Exercise passage START

Tourism, conservation pioneer Diane McTurk passes away

Known best for her free spirit and remarkable work with orphaned Giant River otters at the Karanambu Lodge, local tourism pioneer and animal lover Diane McTurk passed away yesterday at the St Joseph Mercy Hospital.

She was 85.  Though she did not go into detail, relative Melanie McTurk said the woman died peacefully in her sleep at the hospital early yesterday morning. She described her as a happy woman who was well-loved by all those who knew her.

In light of her passing, many persons took to social media to share memories and pay tribute the iconic Guyanese woman, well known as the ‘Otter Lady,’ while highlighting her work at the lodge and her vibrant spirit.

A partial biography shared by Melanie said McTurk was the second child of Rupununi pioneers Edward ‘Tiny’ McTurk and wife Constance, and their first to be born at Karanambu Ranch in the North Rupununi.

At age 5, she was sent to live with her paternal grandmother in Georgetown to attend school. Her education continued at a school in Barbados and was followed by schooling at Oxford.

The late Diane McTurk displaying the Caribbean Excellence in Sustainable Tourism Award that was bestowed to the Karanambu Lodge in 2013. (Karanambu Lodge photo)

After a brief dalliance with the theatre, she returned to the Rupununi in the 1950s and married Bob Milne, who was at that time a manager at Dadanawa Ranch, in the Rupununi.  Unprepared to sit home with the other wives, McTurk spent months with her husband and the Vaqueros on roundups. A subsequent move to Jamaica would spell the breakdown of the marriage and McTurk’s return to London alone.

A successful career in Public Relations would follow, but by 1966 after a life “flitting back and forth across the Atlantic,” she returned to be part of independence and worked on the Hospitality Committee in the Independence Celebrations Office. Following independence, she accepted a position as the Press and Public Relations Officer with the Guyana Sugar Producers Association.  In 1969, in the aftermath of the Rupununi Uprising, McTurk become recognised for her vocal advocacy on behalf of eight Amerindians who had been arrested following the escape of the insurrection’s leaders to Brazil and Venezuela.

Exercise passage END
Data under study START

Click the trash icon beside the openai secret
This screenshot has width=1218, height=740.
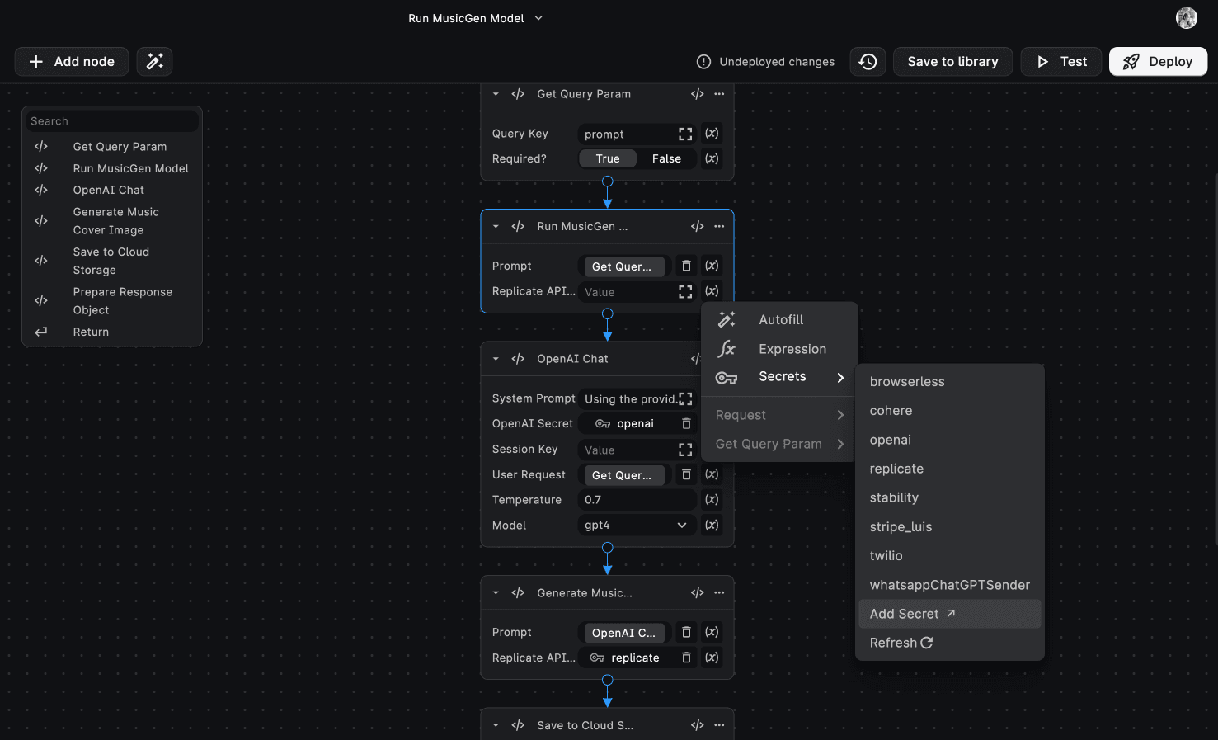point(685,423)
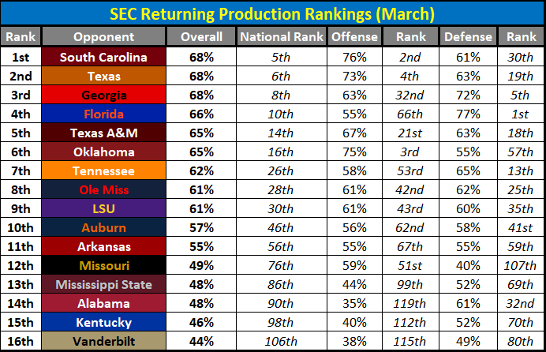This screenshot has height=352, width=546.
Task: Click the orange Tennessee team cell
Action: coord(103,171)
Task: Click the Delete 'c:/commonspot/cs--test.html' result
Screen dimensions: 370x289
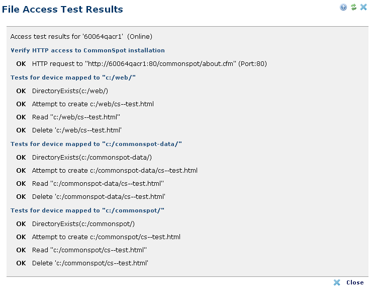Action: click(90, 263)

Data under study END

• Requirement A: Decide whether each statement below agrees with the article on Diane McTurk. Answer yes or no for each, and quote the deciding words of the article exactly. (i) McTurk was the first child of Edward and Constance McTurk. (ii) At age 5, McTurk went to live with her paternal grandmother in Georgetown. (iii) McTurk married Bob Milne after moving to Jamaica.
• Requirement B: Retype the article on Diane McTurk from "At age 5, she" up to and including "(Karanambu Lodge photo)".
• Requirement C: Write what comes next in the article on Diane McTurk, picking up after its final sentence.

• Task answer A:
(i) No: "was the second child of Rupununi pioneers Edward ‘Tiny’ McTurk and wife Constance, and their first to be born at Karanambu Ranch in the North Rupununi."
(ii) Yes: "At age 5, she was sent to live with her paternal grandmother in Georgetown to attend school."
(iii) No: "she returned to the Rupununi in the 1950s and married Bob Milne"

• Task answer B:
At age 5, she was sent to live with her paternal grandmother in Georgetown to attend school. Her education continued at a school in Barbados and was followed by schooling at Oxford.

The late Diane McTurk displaying the Caribbean Excellence in Sustainable Tourism Award that was bestowed to the Karanambu Lodge in 2013. (Karanambu Lodge photo)

• Task answer C:
In newspapers of the day, she brought the injustice to the eye of the public and raised funds for their defence, eventually winning their release.

By the 1970s, McTurk acted as the Public Relations Officer for the Booker Group of Companies in Guyana. She served as the Executive Secretary to the Consultative Association of Guyanese Industry, and on the board of Meat Marketing Limited.

In 1974, she briefly returned to London to work in public relations, but by 1977 she was back in the Rupununi for planned editing of her father’s papers and chronicling the savannah’s pioneer period.

Instead, McTurk re-joined the boards of Meat Marketing Limited and the Rupununi Development Company Limited. She undertook the organisation of the Rupununi Livestock Producers Association and served as Company Secretary for many years.

By 1979, she had also undertaken the management of the McTurk family ranch and balata contracting business at Karanambu. One year later, Karanambu’s dwindling income forced diversification and saw McTurk turning Karanambu’s already well-established reputation for hospitality and wildlife to economic value, by opening the family home to tourists in 1983.

With friends Duane and Sandy deFreitas of Dadanawa, and Louie Orella, of Manari ranch, McTurk endeavoured to promote the “Ranches of the Rupununi,” which highlighted many of the wonders of the world she loved.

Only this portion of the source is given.